## [Texto de origen]
En 1912, los Buchan se mudaron a Portland Place, en uno de cuyos pisos el autor situaría el asesinato que desata la trama de Los 39 escalones. Durante los años siguientes, Buchan empezó a padecer úlceras de estómago, algunas de las cuales le obligaron a pasar largos períodos de tiempo (a veces meses) sin apenas poder salir de la cama. Los problemas de salud de Buchan se volvieron recurrentes durante la década de los diez, pero nunca llegaron a convertirse en un verdadero obstáculo para la ajetreada vida profesional del autor. En 1913 comenzó a publicar por entregas en Blackwood’s Magazine su novela The Power-House (La central eléctrica). El título suponía la primera incursión de Buchan en el thriller de espionaje, y giraba en torno a uno de los temas que más le preocuparon a lo largo de su vida: el futuro de la civilización en el contexto del mundo moderno. La novela tuvo poco éxito en su versión serializada y como tampoco salió en forma de libro hasta 1916, antes de la publicación de Mantoverde, pero después del éxito de Los 39 escalones, la popularidad de esta última oscureció el verdadero mérito de The Power-House como primer shocker de Buchan22.

En 1914, la Gran Guerra iba camino de convertirse en una suerte de profecía autocumplida. La carrera armamentística (especialmente en el ámbito naval) que habían protagonizado los Imperios británico y alemán, unida a las crecientes tensiones en los Balcanes, África, Oriente Medio (Turquía) y la frontera europea del Imperio ruso propiciaron una situación de profunda inestabilidad que acabó estallando el 28 de julio de 1914, tras largos meses de avisos continuados sobre la inminencia del conflicto. Buena parte del futuro del Imperio que Buchan había teorizado durante su estancia en Sudáfrica quedaba ahora puesta seriamente en entredicho. Al mismo tiempo, la mayor parte de sus amigos y allegados, entre los que se contaban, por ejemplo, Raymond Asquith, Basil Temple Blackwood (una de las amistades más firmes que Buchan entabló en Sudáfrica) o Aubrey Herbert, se marcharon al frente, mientras la mala salud de Buchan sometió al autor a la pequeña humillación de ver cómo el ejército rechazaba su solicitud de alistamiento. Muchos de aquellos amigos y compadres jamás volverían del frente (Asquith y Blackwood, por ejemplo, murieron en el campo de batalla, en 1916 y 1917 respectivamente). Y no pocos de los amigos que regresaron lo hicieron sumidos en los horrores psicosociales del trauma.

## [Bloque de datos]
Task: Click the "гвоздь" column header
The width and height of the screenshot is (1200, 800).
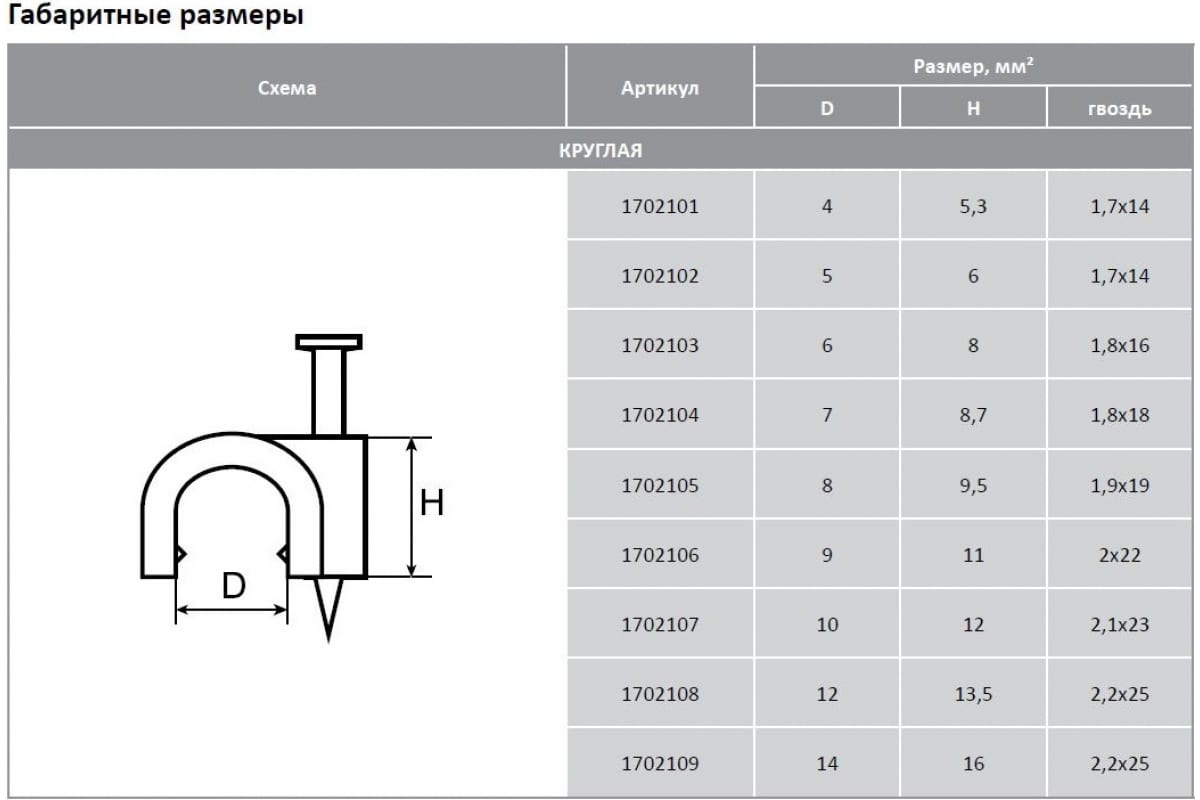Action: (x=1119, y=109)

## [Enunciado]
Prosigue el texto biográfico sobre Buchan a partir de su última oración. El listado procede de otra fuente distinta del texto.

## [Respuesta esperada]
Aun sin llegar a pelear en el frente, la guerra se convirtió en el interés y la ocupación principales de Buchan hasta después incluso del armisticio, el 11 de noviembre de 1918. El conflicto llamaba la atención de Buchan como estadista, como político, como periodista, como literato y, en fin, como hombre religioso, que veía en la guerra una extravagante —como él diría— ocasión para medir la fortaleza del espíritu humano ante la barbarie. La Gran Guerra fue el primer conflicto armado industrializado y, como tal, suponía un cambio radical en los paradigmas (filosófico, literario, cultural) empleados para entender la naturaleza humana. Los nuevos discursos sobre la guerra dejaban entrever que la profesión militar apenas si conservaba un ápice del romanticismo con que se veía en siglos anteriores. Y a medida que avanzaba el conflicto, la deshumanización de la guerra mecanizada comenzó a afectar en forma de crisis de conciencia y existencial a los autores de las generaciones más jóvenes. En cierto sentido, la Gran Guerra fue la forma traumática en la que el sujeto cultural de occidente terminó abandonando las seguridades morales, éticas y existenciales del siglo xix para entrar de lleno en el solipsista mundo moderno del siglo xx. Buchan no fue en absoluto ajeno a estos cambios. Pronto adquirió una «amarga repulsión por la guerra», no solo debido a «sus horrores», sino también a «la futilidad y el aburrimiento» que le producía la forma en que la propia guerra había convertido la tragedia «en una cuestión» más propia «de la vida cotidiana». Buchan profesaba «un desprecio enorme» por la gloria que la guerra supuestamente infunde en el ser humano. Y no encontraba por ningún lado ese «elevamiento del espíritu» que tradicionalmente «se asocia con la batalla». Pronto empezó a entender la dura realidad de la «Guerra como drama cósmico titánico que engloba todos los rincones del mundo y toda la órbita de la vida humana»23.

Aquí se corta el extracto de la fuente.